In this technical demo, we showcase the power of Ansible Automation Platform and Event-Driven Automation in orchestrating and managing the Red Hat Device Edge ecosystem (RHEL and Microshift). Embracing the GitOps methodology, our demonstration highlights how organizations can efficiently manage both the platform and applications by treating infrastructure as code and leveraging version-controlled repositories.
GitOps principles enable a seamless and auditable approach to infrastructure and application management, offering numerous benefits. By centralizing configuration in Git repositories, organizations gain versioning, change tracking, and collaboration advantages. The demo illustrates how Ansible, a powerful automation tool, combined with GitOps practices, ensures consistency, traceability, and repeatability in the deployment and configuration of Red Hat Device Edge components.
- Red Hat Device Edge GitOps demo
- Lab deployment and demo steps
- Preparation - Deployment and Pre-Flight Checks
- Summary and demo step guide
- Introduction
- Section 1 - Creating RHEL Images the GitOps way
- Section 2 - Automated device onboarding
- Section 3 - Consistent edge device configuration at scale
- Section 4 - Edge computing APPs lifecycle management
- Section 5 - Bulletproof system upgrades
- Closing
The demo takes at least 120 minutes with no breaks. If you have time, a break after each main section is recommended.

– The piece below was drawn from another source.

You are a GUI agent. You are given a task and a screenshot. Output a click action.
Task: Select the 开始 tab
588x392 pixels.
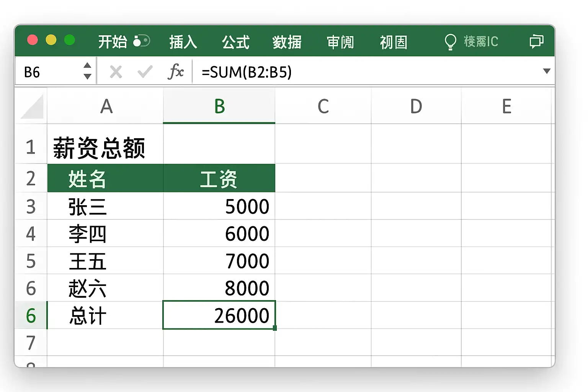click(x=112, y=42)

This lab has two different setups:
- In the "local" lab architecture you will deploy a Server with all services (AAP, Gitea, Image-builder, Network services, ...) and the Edge device locally, either in your laptop/virtualization server or in your local physical environment (when using physical servers)
- In the "external" lab architecture option you will deploy a Server running the main services (AAP, Gitea, Image-builder) on AWS (no other cloud providers have been configured on the Ansible playbooks that deploy this lab) and additionally, you will also deploy a local server (Ansible execution node and local Network services) and the Edge Device locally (again, either in VMs or physical servers).
This is the diagram for the "local" lab architecture:
In the following diagram you can see the "external" lab architecture:
Internet Connection with access to Red Hat sites, GitHub, Slack and Quay.io.
The external lab architecture has been designed so you can deploy it where you don't have access to the network to re-configure NAT entries. This is done (for demo pruposes, do not use at production please) using a reverse SSH tunnel between the local and the remote server, so be sure that outgoing SSH connections are allowed in the Venue firewall if using this setup.
If you plan to use VMs you just need enough free resources in your laptop/server (>6vCPUs, >16GB RAM, >50GB disk)
If you use physical hardware you probably will need:
- Two (mini)servers, one of them with (4vCPUs, 16GB RAM, 50GB+ disk and two network interfaces)
- USB Keyboard (I use one of this USB RFID mini keyboards, but be sure that it does not use just Bluetooth)
- Video Cable (and HDMI - DisplayPort adapter if needed) and external Monitor to show boot console. If you don't want to use an external screen you can also use a Video Capture card like this one that I use that can show the physical device video output as a video input (camera) in your laptop.
- Access Point or Router if you don't have a cabled connection to Internet
- Network Switch if you Access Point / Router does not have at least 2 free interfaces
- At least 3 RJ45 cables
- Depending on your laptop you will need aditional adapters (ie. to provide RJ45 interface). Also in certain venues where use HDMI over RJ45 sometimes you could find that your Linux machine does not mirror the screen correctly when using direct HDMI cable, but it works if you connect it to an HDMI port in a USB C adapter (???), so I finally got this adapter that has both RJ45 and HDMI output.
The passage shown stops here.